BOA is a national banking association organized in Delaware with its principal place of business in Charlotte, North Carolina. (R. 1, Compl. ¶ 1.) OTP is a California corporation with its principal place of business in Los Angeles, California. (Id. ¶ 4.) On or around May 6, 2003, Merrill Lynch Business Financial Services, Inc. (“MLBFS”) and OTP entered into a WCMA1 Loan and Security Agreement (the “Loan Agreement”). (Id. ¶ 5.) As relevant here, Section 3.7(d) of the Loan Agreement states:

Customer shall pay or reimburse MLBFS for ... (iii) all fees and out-of-pocket expenses (including attorneys' fees and legal expenses) incurred by MLBFS in connection with the preparation, execution, administration, collection, enforcement, protection, waiver or amendment of this Loan Agreement, the other Loan Documents and such other instruments or documents, and the rights and remedies of MLBFS thereunder and all other matters in connection therewith.

(R. 1–1, Ex. A, Loan Agreement at 11, § 3.7(d).) “Customer” is defined as OTP's predecessor, Oberman, Tivoli, Miller & Pickert, Inc. (R. 1–1, Ex.

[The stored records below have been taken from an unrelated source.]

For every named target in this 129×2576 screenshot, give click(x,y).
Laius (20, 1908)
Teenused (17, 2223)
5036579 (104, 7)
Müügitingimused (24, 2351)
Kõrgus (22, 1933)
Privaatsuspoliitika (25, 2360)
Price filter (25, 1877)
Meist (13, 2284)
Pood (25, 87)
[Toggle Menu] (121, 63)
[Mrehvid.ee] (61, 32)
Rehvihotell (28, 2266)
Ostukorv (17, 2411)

A, Loan Agreement at 1.) Following the October 1, 2010 merger between BOA and Merrill Lynch Commercial Finance Corp., BOA became the successor in interest to all of MLBFS's rights and remedies under the Loan Agreement. (R. 1, Compl. ¶¶ 2, 6.) The line of credit in the Loan Agreement was renewed after the first year and subsequently renewed again, with the new maturity date set to June 30, 2006. (Id. ¶¶ 11–12.) In June 2006, BOA decided not to renew the line of credit pursuant to a provision in the Loan Agreement giving BOA sole discretion to renew. (Id. ¶ 13–14.)

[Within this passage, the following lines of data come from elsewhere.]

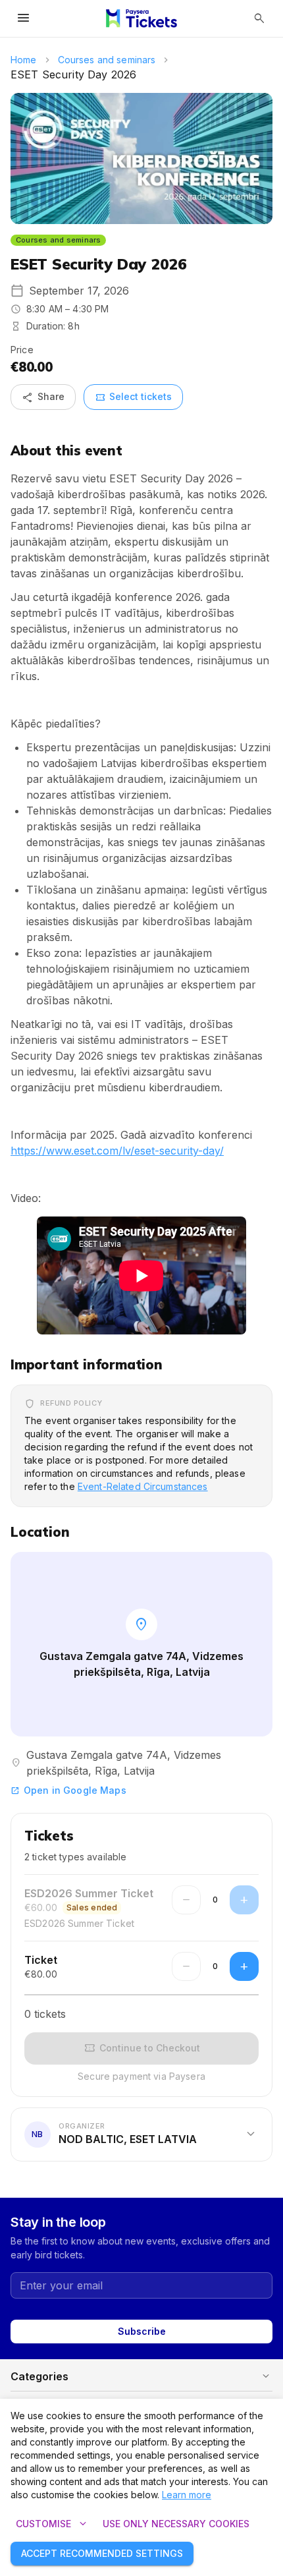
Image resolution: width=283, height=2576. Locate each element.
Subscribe (142, 2331)
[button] (141, 2134)
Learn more (186, 2494)
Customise (53, 2524)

On or around December 31, 2007, OTP filed a complaint in California state court against BOA and Merrill Lynch Pierce Fenner & Smith, Inc. (Merrill Lynch) asserting claims arising out of the Loan Agreement. (Id. ¶ 15.) BOA moved to dismiss the case based on the forum selection clause in the Loan Agreement; the California court granted the motion on March 2, 2009. (Id. ¶¶ 16–17.) Around August 15, 2009, OTP filed a substantially identical suit against BOA and Merrill Lynch in the Circuit Court of Cook County, Illinois asserting breach of contract, fraud, and breach of fiduciary duty. (Id.¶ 18.) BOA and Merrill Lynch moved to dismiss the complaint pursuant to 735 Ill. Comp. Stat. 5/2–619.1.2 (Id. ¶ 19.) On January 27, 2010, the Illinois court granted the motion and dismissed the complaint in its entirety, granting OTP leave to file an amended complaint. (Id. ) On April 23, 2010, OTP filed a nearly identical amended complaint, and BOA and Merrill Lynch filed a motion to dismiss the complaint for failure to state a claim pursuant to 735 Ill Comp. Stat. 5/2–615. (Id. ¶¶ 20–21.) The court again dismissed the complaint in its entirety, dismissing all but the fraud claims with prejudice. (Id. ¶ 22.) On October 4, 2010, OTP filed a second amended complaint, reasserting its fraud claims in addition to its breach of fiduciary duty claims and breach of contract claims that had previously been dismissed with prejudice. (Id. ¶¶ 23–25.) The Illinois court yet again granted BOA's and Merrill Lynch's motion to dismiss the complaint, emphasizing that OTP's breach of fiduciary duty and breach of contract claims had previously been dismissed with prejudice, and granted OTP another chance to adequately allege its fraud claims. (Id. ¶¶ 26–27.) On April 4, 2011, OTP filed its third amended complaint, alleging a single count of fraud against each BOA and Merrill Lynch. (Id. ¶ 28.) The Illinois court again granted BOA's motion to dismiss, and it dismissed the entire complaint with prejudice. (Id. ¶¶ 28–30.)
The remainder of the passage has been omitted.